_ACTIONS TO TAKE_
1. List the key business applications that the article on Vodacom's Cloud Connect expansion says its low latency connectivity can support.
2. Pick up the article on Vodacom's Cloud Connect expansion after its last sentence and continue it.

Africa’s digital economy has the potential to reach US$180-billion by 2025, approximately 5% of the continent’s GDP, according to market research by the International Finance Corporation and Google and referenced by Vodacom in its announcement that it intends to expand its managed service Cloud Connect offering.
The mobile network operator says Cloud Connect “provides businesses with a secure, private, high performance, high availability connection to leading public cloud service providers, including Microsoft Azure and Amazon Web Services.”
Wale Odeyemi, Executive Head of Strategic Marketing at Vodacom Business Africa, explains the rationale behind the move to expand: “Africa is experiencing a boom in digitalisation. Combined with the disruptions of COVID-19, this is driving many organisations on the continent to seek out the benefits of cloud services. Our Cloud Connect services keep businesses securely connected while providing them with operational agility and access to essential data and software applications to enhance their performance now and into the future.”
Vodacom’s value proposition is to provide clients with the same fast switch-on flexibility of public cloud with their own WAN/network. Bandwidth choice ranges from 50Mb to 1G depending on the cloud service provider, so clients can scale network capacity to maintain performance as business needs change.
The company points to specific functionality including periodic data migration and replication for continuity, disaster recovery and retention.
“The low latency connectivity is also able to support key business applications, including storage, big data, development and interactive applications, fast and in a scalable manner. For example, large data sets are quickly transferable for big data computing applications, and huge media files are streamed in real-time to and from the cloud,” the company adds.
“We are experiencing an exciting transformational period in the enterprise landscape in Africa. As a leading connectivity provider on the continent, Vodacom Business Africa remains committed in supporting businesses to take advantage of our continent’s growing digital economy and recognise real return on investment on cloud technology. To this end, we continue to leverage our strategic partner networks to provide innovative products and services, affordably, seamlessly and securely to our clients,” concludes Odeyemi.

(Screenshot grounding data)

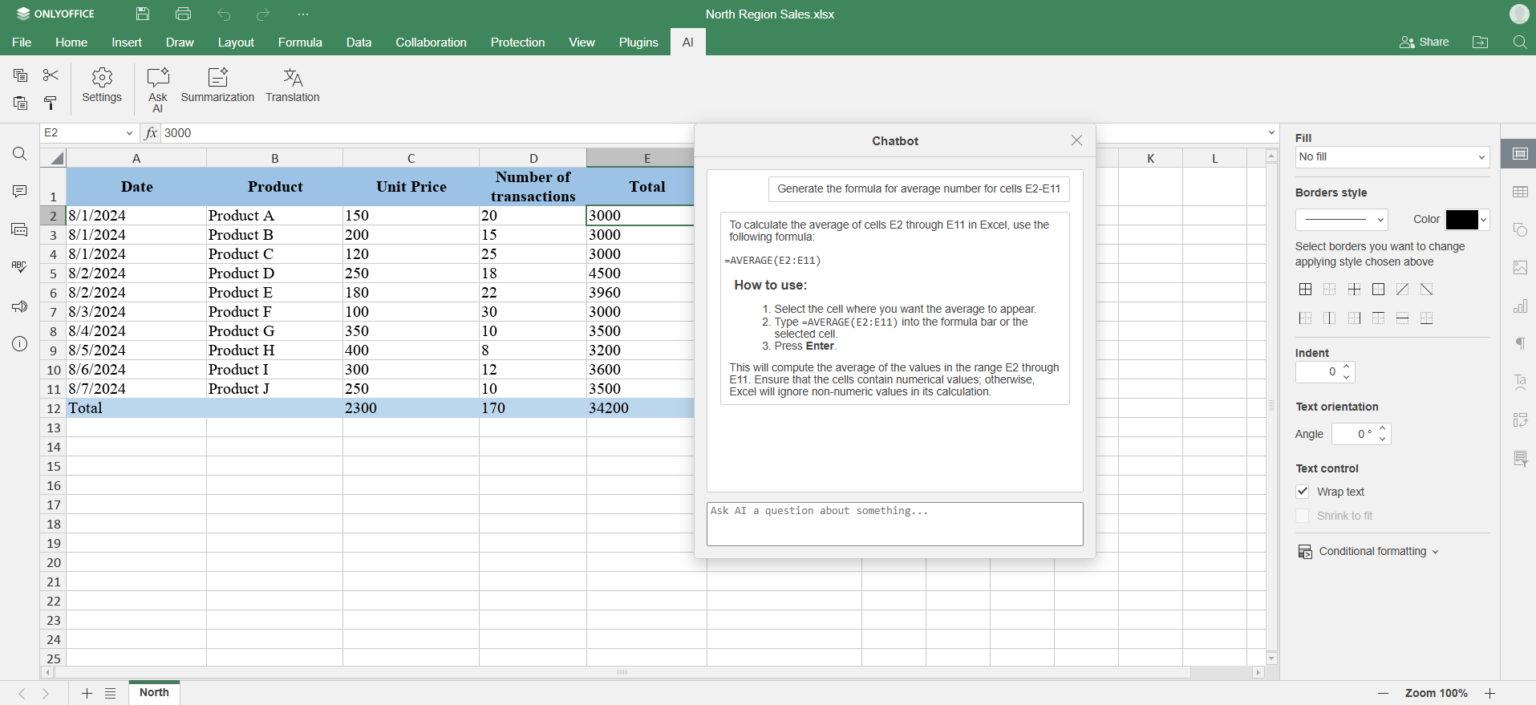
Task: Open the Protection tab
Action: click(x=517, y=42)
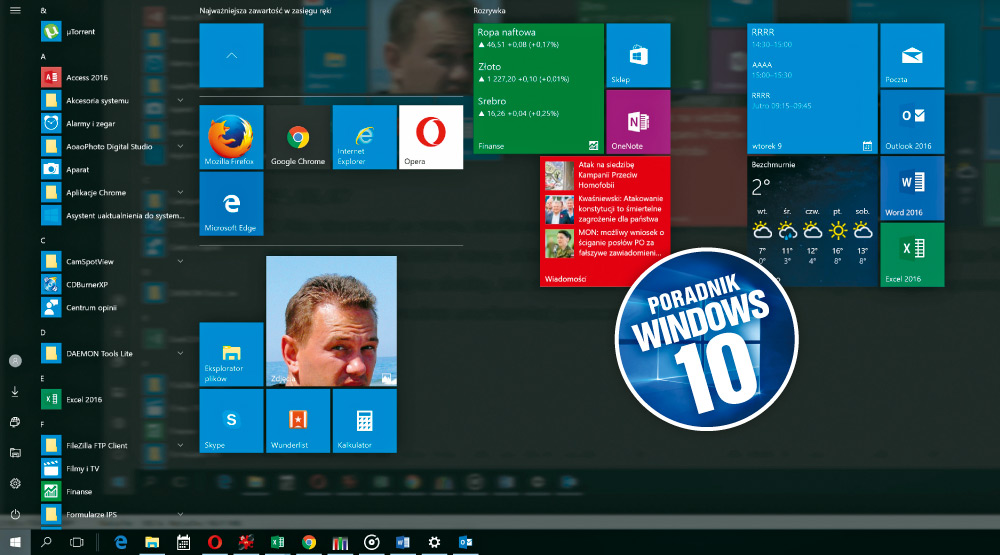This screenshot has width=1000, height=555.
Task: Expand the DAEMON Tools Lite folder
Action: [x=180, y=353]
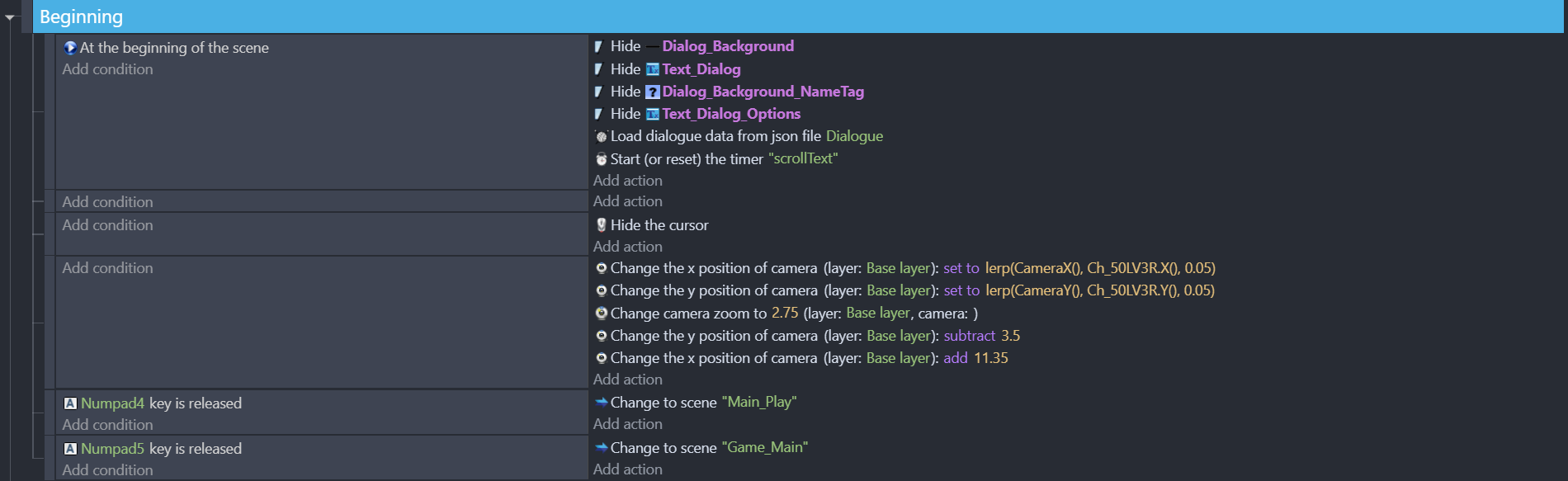Click the camera zoom action icon
The width and height of the screenshot is (1568, 481).
click(x=601, y=313)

_RESULTS FOR THE EXERCISE_
1. Storage, big data, development, and interactive applications.

2.
Hybrid cloud popularity
Statistics show an increase in popularity of the hybrid cloud model as the ideal infrastructure model.
According to the third Global Enterprise Cloud Index Survey, released early this year by Nutanix, 88% of South African organisations viewed this model as ideal.
At the beginning of 2021, following the IDC Direction conference, ITWeb reported that according to Wilson Xavier, IDC’s research and consulting director for IT and telecom services in the Middle East, Turkey and Africa (META), hybrid multicloud will become the norm for most medium and large organisations in the region over the next 12 to 18 months.
Towards the end of last year, according to market research by World Wide Worx in the form of the Cloud in Africa 2020 Report, COVID-19 has raised cloud computing as a priority for businesses.
It showed that 91% of surveyed respondents deemed cloud computing to be “important” in helping with business’ response to the crisis.
According to research, since the outbreak, the technology platform has been used primarily for disaster recovery (91%) and remote working (82%), followed by customer service activities (52%).
Furthermore, eight out of ten respondents (80%) believe that cloud computing has made a significant contribution to governments’ efforts in dealing with the pandemic. The most common uses by governments were remote working (69%), public communications (55%), and crisis coordination (50%).